Sunday, October 9, 2011

Matchpoint Bridge

Recently, I've been re-reading what surely must be the best book that deals specifically with playing matchpoints, and one of the best bridge books of all time.  I refer of course to Hugh Kelsey's Match-point Bridge (ISBN 0 571 11437 7).  After the excellent introduction, there are five parts, each of which is treated in three different sub-parts: Bidding, Dummy play and Defence.  The five parts are: Fundamentals, Contesting the Part Score, The Lead, Sacrifice and Deception.

In the introduction he makes the very important point, obvious if you stop to think about it -- but not so clear otherwise -- that the two phases of the matchpoint game, the auction and the play are inextricably linked.  If your side has fallen short in the auction, then you are destined to a poor score so that explanation of the auction must be incorrect.  You have to play on the assumption that you actually did get the auction right.  An example which we've all experienced is to have missed an "obvious" game which looks likely to make.  Clearly, you are headed for a bad board -- unless that is the game goes down.  You should therefore assume that the cards are wrong for the game and right for you.

Here's one of my favorite sections from "Sacrifice - Dummy Play."

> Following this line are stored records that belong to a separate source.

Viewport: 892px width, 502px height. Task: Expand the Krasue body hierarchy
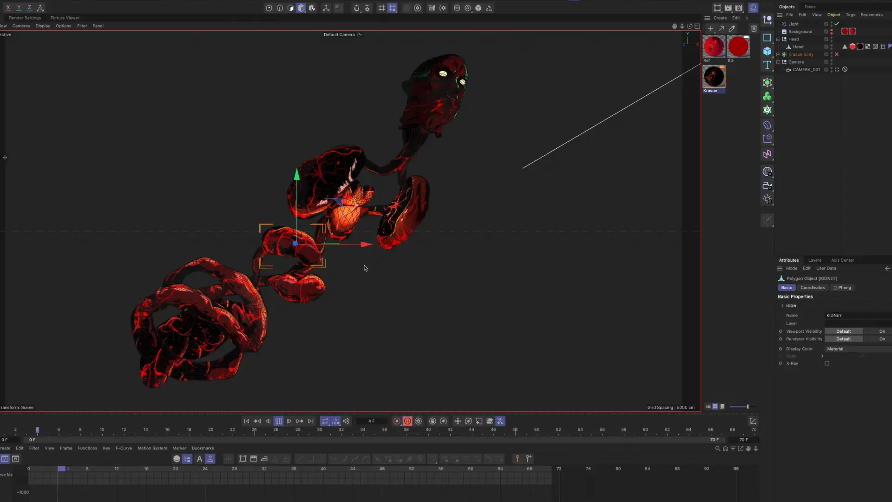point(778,54)
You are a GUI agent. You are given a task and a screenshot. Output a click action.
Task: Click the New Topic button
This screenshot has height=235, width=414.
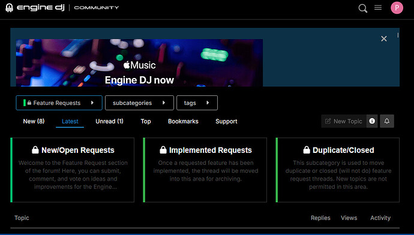tap(344, 121)
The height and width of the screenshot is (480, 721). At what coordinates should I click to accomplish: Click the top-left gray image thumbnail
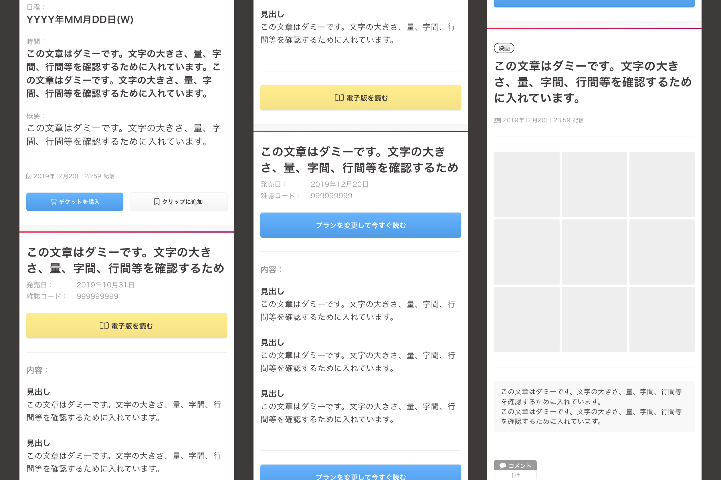click(527, 184)
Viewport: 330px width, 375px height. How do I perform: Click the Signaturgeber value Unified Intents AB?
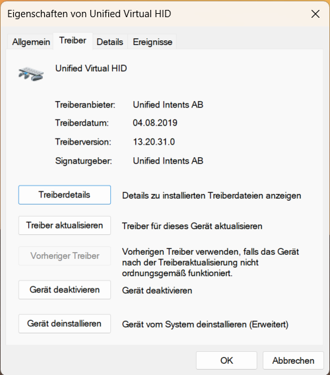pyautogui.click(x=168, y=160)
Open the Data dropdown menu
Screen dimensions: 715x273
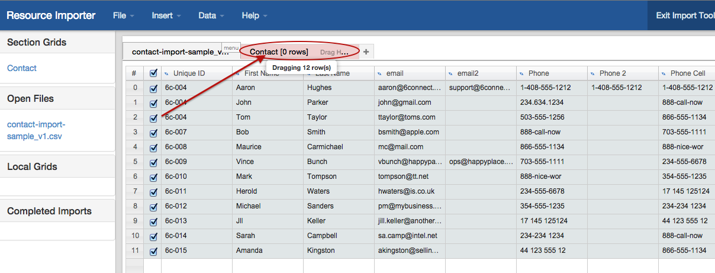point(211,15)
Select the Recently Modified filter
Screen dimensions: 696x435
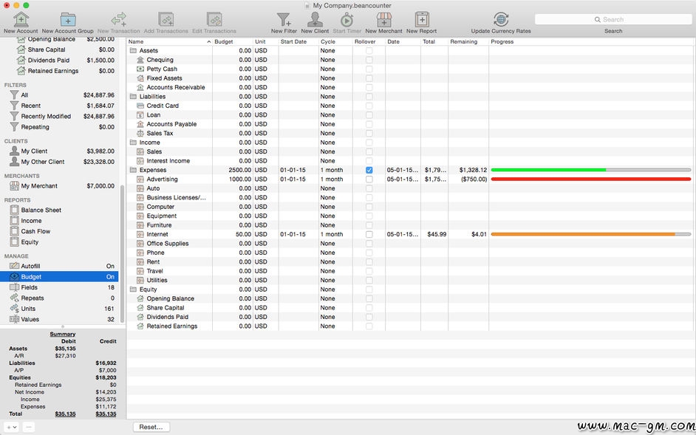(x=46, y=117)
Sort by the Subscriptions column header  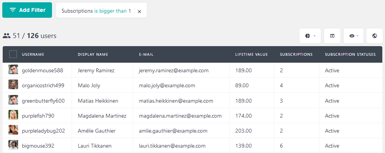[296, 55]

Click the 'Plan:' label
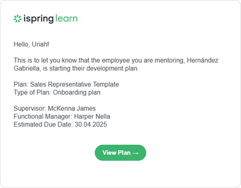pos(21,84)
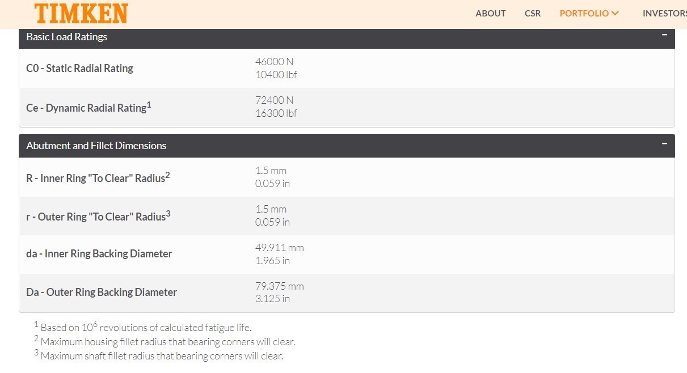This screenshot has height=373, width=687.
Task: Click the Abutment and Fillet Dimensions header
Action: click(x=347, y=146)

None Vulnerable, Dealer West

West leads the King of diamonds against your doubled contract of four spades and you win with the ace. How do you plan the play?

The situation looks grim. Partner's raise was eccentric, to say the least, and it is a safe bet that most of the other North-South pairs will choose to defend against four hearts.
In order to restrict the penalty to 300 in four spades doubled, you will need to make six trump tricks and the king of hearts in addition to the diamond already in the bag. But if the heart ace is right for you, it is wrong for the opponents -- that is to say the heart king would have scored in defence. It follows that with a normal spade break you would have four defensive tricks against a heart contract, and the pairs defending against four hearts will register plus scores. That is a possibility which must not be entertained. You must assume that your idiot-partner did the right thing in bidding four spades and the only distribution to make that possible is a 4-1 trump break with the singleton in the West hand. Accordingly, you should lead a spade to the king and if the knave does not appear, finesse the ten on the way back.
The book is full of such gems, not all quite as humorous as this one, but each equally brilliant in its analysis and good advice.